The Mudcat Café TM
Thread #77280   Message #1379819
Posted By: Malcolm Douglas
16-Jan-05 - 01:23 AM
Thread Name: Celtic music
Subject: RE: Celtic music
Norman French was never the language of the ordinary people; just that of the new aristocratic elite. The Normans were small in number. Essentially, they established themselves as a separate caste, which soon had the thrones of not only England, but also Scotland (Robert Bruce, for example, was Norman-French, not Scottish, by descent) and Wales.

It would seem that much the same had happened with the earlier Germanic immigration into Britain, though in that case the existing population had embraced the "new" language (though retaining a good bit of "Celtic" vocabulary -particularly placenames- and some structural elements).

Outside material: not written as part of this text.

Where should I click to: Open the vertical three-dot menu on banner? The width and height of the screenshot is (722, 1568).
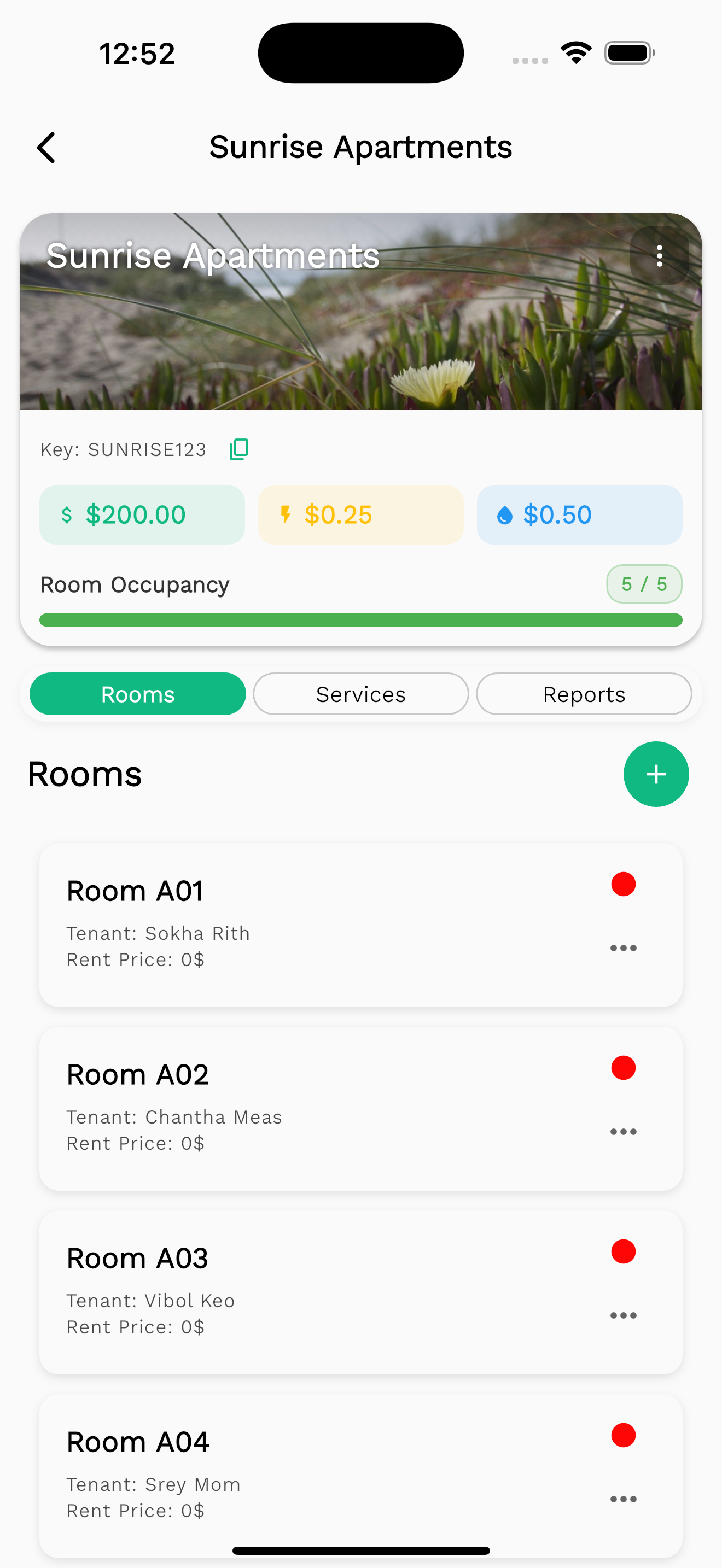click(659, 256)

The "displacement" theory is some centuries old and now largely discredited, both on linguistic and (more recently) genetic grounds.

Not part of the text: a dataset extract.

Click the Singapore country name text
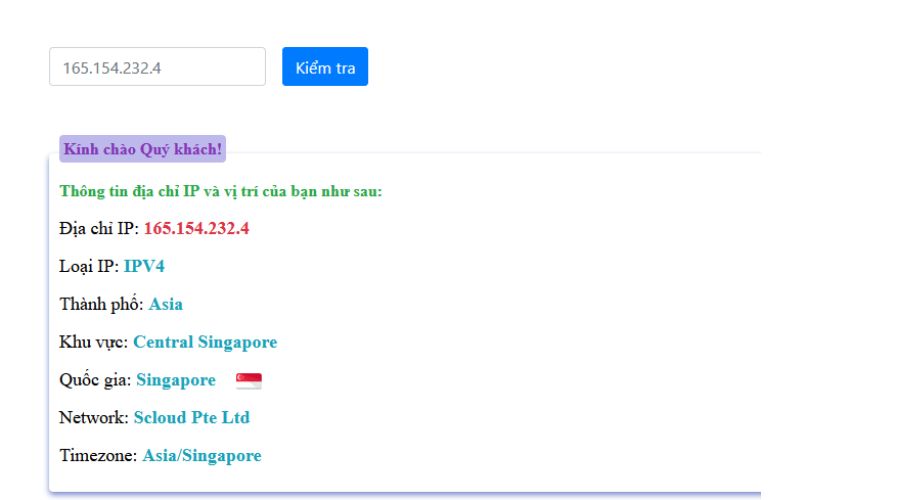This screenshot has height=500, width=900. click(x=176, y=380)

The main function of Norman French was in its mutating influence on "Anglo-Saxon", vastly widening its vocabulary and accelerating its development from an inflected to a non-inflected language. From Chaucer's time English in its "new" form replaced French as the Court language in both England and Scotland.

The term "Celtic", as applied to nationality as opposed to language or archaelogy, is relatively recent, gaining currency during the 18th and 19th centuries largely as a by-product of Romantic Nationalism. It is essentially meaningless as applied to music (and many other things): as has been suggested, a song or a person doesn't become "celtic" because they are found a few yards on the Scottish side of the (flexible) border, any more than they might cease to be if found a few yards on the English side. Lines on a map are not hermetic seals.

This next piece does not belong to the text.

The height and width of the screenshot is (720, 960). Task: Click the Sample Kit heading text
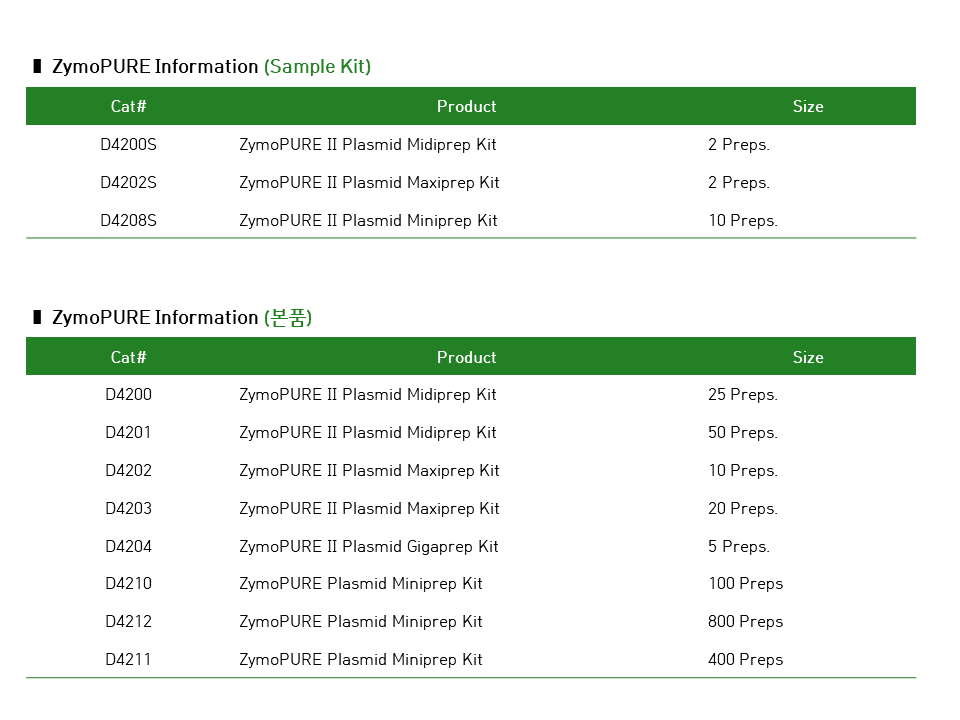[317, 67]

The whole idea of "separateness" is ridiculous. We live, and have lived for a thousand years and more, in a constantly evolving cultural continuum where national boundaries (including those with Ireland, I might add) have been geographical and political, but decreasingly (except where different languages have been involved, and much of the time not even then) cultural.

I'd disagree with "Nerd" on some of his comments (particularly where "irony" is concerned; there is a lot more to it than that), but that would be for another time.